Introduction – Review of Runs Expectancy

About a year ago, I posted on how one can summarize a Runs Expectancy Matrix. For each of the possible inning situations defined by runners on base and number of outs, the Runs Expectancy matrix gives the expected runs in the remainder of the inning. The matrix using 2019 data is displayed below. Looking at the entry in the Outs = 1 row and the 103 column, we can see that there will be, on average, 1.23 runs scored in the remainder of the inning when there are runners on 1st and 3rd with one out.

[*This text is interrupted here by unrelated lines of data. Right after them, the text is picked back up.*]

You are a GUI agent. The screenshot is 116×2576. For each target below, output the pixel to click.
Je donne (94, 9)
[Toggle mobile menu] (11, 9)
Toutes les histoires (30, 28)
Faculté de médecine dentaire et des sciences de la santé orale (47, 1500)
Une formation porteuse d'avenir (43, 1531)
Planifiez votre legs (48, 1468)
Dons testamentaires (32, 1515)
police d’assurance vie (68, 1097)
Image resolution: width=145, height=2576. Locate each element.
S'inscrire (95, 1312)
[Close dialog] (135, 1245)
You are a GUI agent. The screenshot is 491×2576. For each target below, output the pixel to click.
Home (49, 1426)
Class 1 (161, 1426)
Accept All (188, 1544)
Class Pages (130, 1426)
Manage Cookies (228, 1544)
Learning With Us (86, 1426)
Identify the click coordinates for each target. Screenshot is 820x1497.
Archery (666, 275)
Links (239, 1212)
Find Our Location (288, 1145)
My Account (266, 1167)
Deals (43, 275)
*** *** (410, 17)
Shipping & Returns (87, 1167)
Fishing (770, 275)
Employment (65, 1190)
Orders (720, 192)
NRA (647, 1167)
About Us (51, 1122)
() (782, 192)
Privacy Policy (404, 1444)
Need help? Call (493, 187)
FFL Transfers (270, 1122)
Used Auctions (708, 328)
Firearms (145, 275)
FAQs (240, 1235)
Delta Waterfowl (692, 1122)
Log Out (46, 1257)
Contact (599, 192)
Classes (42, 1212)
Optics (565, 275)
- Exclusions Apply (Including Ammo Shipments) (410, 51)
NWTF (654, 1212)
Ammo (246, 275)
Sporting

This matrix can be used to measure the Runs Value of any play using the formula:

Runs Value = Runs Value (after play) – Runs Value (before play) + Runs Scored on Play

For example, suppose there are runners on 1st and 2nd with one out and the batter hits a double, scoring both runners.

• Before the play we have runners on 1st and 2nd with one out — by table, Runs Value = 1.00.
• After the play, we have runner only on 2nd with one out — by table, Runs Value = 0.72
• Two runs scored on the play.

So the Runs Value of this particular play (double with runners on 1st and 2nd with one out) would be

Runs Value = 0.72 – 1.00 + 2 = 1.72

Using this recipe, we can find the Runs Value for all plays in a particular season.

Runs Potential and Likelihood of States

The runs expectancy matrix is helpful for understand the potential for scoring runs in any bases/outs situation. But this matrix says nothing about the likelihood of reaching any of these bases/outs states during a game. For example, if it is rare to have, say, runners on 2nd and 3rd with two outs, then a team will not have the opportunity to score runs in this situation. We know one needs “ducks on the pond” (runners in scoring position) for a single to result in any runs scored.

In this post I take a historical look at the rates of being in different bases/outs situations. We will see some obvious trends in this rates that will indicate some issues with modern MLB baseball.

Measuring Excitement of a Bases/Outs State

A simple question: What bases/outs situations are exciting in baseball? I think most of us would agree that a particular situation is exciting if the play outcome can result in a wide range of outcomes. For example, suppose your team has the bases loaded with two outs. You might observe a single, scoring two runs, or instead observe a strikeout, ending the inning. The wide variation of outcomes (one very positive and one very negative) makes that particular situation exciting. In contrast, bases empty with two outs would not be exciting since the range of possible outcomes is limited — the only way a run can score from a bases-empty situation is a home run.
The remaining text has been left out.